Jiang Feng (江丰; 1910–1983) was a Chinese artist known for incorporating politics into his artwork, and using woodcut as his form of media. He was a member of the Communist Party.

==Early life==

Jiang Feng was born in Shanghai. His original name was Zhou Xi (周熙). Jiang grew up in a working class family. As a teenager, he became involved in left-wing politics, mainly because he worked as a bookkeeper for a railroad company and participated in labor strike activities.

At the age of nineteen, Jiang began taking classes at the White Swan Western Painting Club in Shanghai.

==Left-Wing Activity==

In 1931, Jiang joined a group of protesting students and launched the Shanghai Eighteen Art Society Research Center. The group got its name from the year it began forming, 1929- the 18th year of the republic. The group published and spread anti-imperialist propaganda among Chinese workers.

He participated in founding Lu Xun's Creative Print Movement. Lu supplied the Eighteen Art Society with funds, woodcuts, and books. He put Jiang and the members of the "Eighteen Art Society in charge of selecting students for the workshop on woodcut technique in 1931 that Lu Xun organized in Shanghai."

In 1932, Jiang officially became a part of the Communist Party. Soon after he was elected executive of the League of Left-Wing Artists.

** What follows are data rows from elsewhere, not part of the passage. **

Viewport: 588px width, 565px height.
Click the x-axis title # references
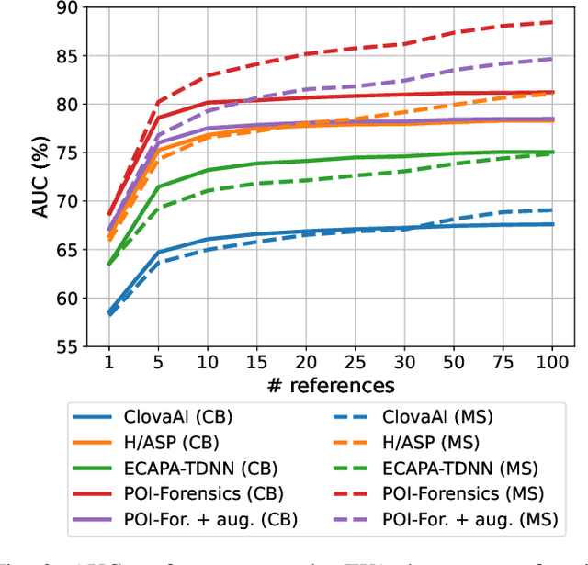(x=330, y=385)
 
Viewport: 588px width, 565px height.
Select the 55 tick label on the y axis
(x=70, y=346)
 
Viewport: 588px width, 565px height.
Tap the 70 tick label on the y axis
(x=70, y=201)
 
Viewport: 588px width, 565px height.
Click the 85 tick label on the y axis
(x=70, y=57)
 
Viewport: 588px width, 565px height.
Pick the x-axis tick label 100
(x=553, y=361)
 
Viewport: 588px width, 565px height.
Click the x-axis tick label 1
(x=108, y=361)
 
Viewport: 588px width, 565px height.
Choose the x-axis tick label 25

On numerous occasions, Jiang Feng was arrested. Shortly after Jiang joined the Communist Party, he was arrested along with eleven other members of the Eighteen Art Society by the Nationalist Government. He spent two years in prison. During this time he led hunger strikes and organized a school. In 1933, two months after his release, Jiang was rearrested, and spent another two years in jail. In the wake of Mao Zedong's Rectification Campaign in 1942 Jiang was arrested again for unknown reasons.

After his second release from prison, he returned to Shanghai in 1935. There, he continued his political activity. Jiang worked for a publication titled Iron Horse Press. He produced several woodcuts inspired by Soviet Constructivism for them.

When the Japanese attacked Shanghai in 1937, Jiang fled to the Chinese Workers' and Peasants' Red Army in Yan'an.

==Career==

In 1939, Jiang Feng was an instructor at Lu Xun Academy of Literature and Art in Yan'an. He was made director of the art department the following year. In this particular position, he was in charge of the art factory responsible for producing nianhua prints for Red Army propaganda.

"Between 1945 and 1949, Jiang dedicated his work to the war of liberation against the nationalists."

Jiang Feng held many different positions at various institutes.

In 1946 he was the Head of the Art Department at Huabei United Revolutionary University. In 1949 he was the Vice-Chairman of Chinese Artists' Association under Maoist regime. He also held the titles of Deputy Director, then Director of Chinese Artists' Association. From 1949 through 1957 Feng was the leading figure in Mao's project of cultural reform in the art world.

Jiang was the Vice President of Zhejiang Academy of Fine Arts in Hangzhou. He was also the President of the prestigious Central Academy of Fine Arts in Beijing.

In July 1949, Jiang was elected to the National Committee of All-China Literary and Arts Circles.

He was made an Honorary Chairman of Chinese Print Media Artists Association.

In 1979, after the Cultural Revolution ended, Jiang was honored with Presidency of the Chinese Artists' Association.

===Teachings===

While working at these academies, Jiang taught using two concepts of art: Yan'an conception of art education and the Russian system of art education.
The Yan'an conception of art education required students to learn Marxist and Mao Zedong thought. Students also had to devote a significant amount of time to working with peasants, workers, and soldiers.
The Russian system of art education emphasized drawing from life and from plaster casts of sculpture, and acquiring the skills needed to paint with oils and watercolors.

Because Jiang was dedicated to the medium of printmaking, this was eventually granted independent department status within schools.

==Artwork==

Much of Jiang Feng's artwork incorporated styles from other countries. In 1931 he produced a woodcut titled, "Kill the Resisters." It is in the stark style of German Expressionism. The painting depicts a group of flag-warning demonstrators fleeing from the gunfire of armed Nationalist troops.

In 1942 Jiang created, "Studying is Good," which was a mix of nianhua prints and positive Communist content. It conveyed two children holding up a writing brush and abacus, while squash and grain are growing at their feet. The slogan above their heads reads, "Studying is good. After you study you can do accounts and write letters."

Jiang also published papers on art: "Art of Italian Renaissance," "Appreciation of Western Famous Paintings," and "Art of DaVinci."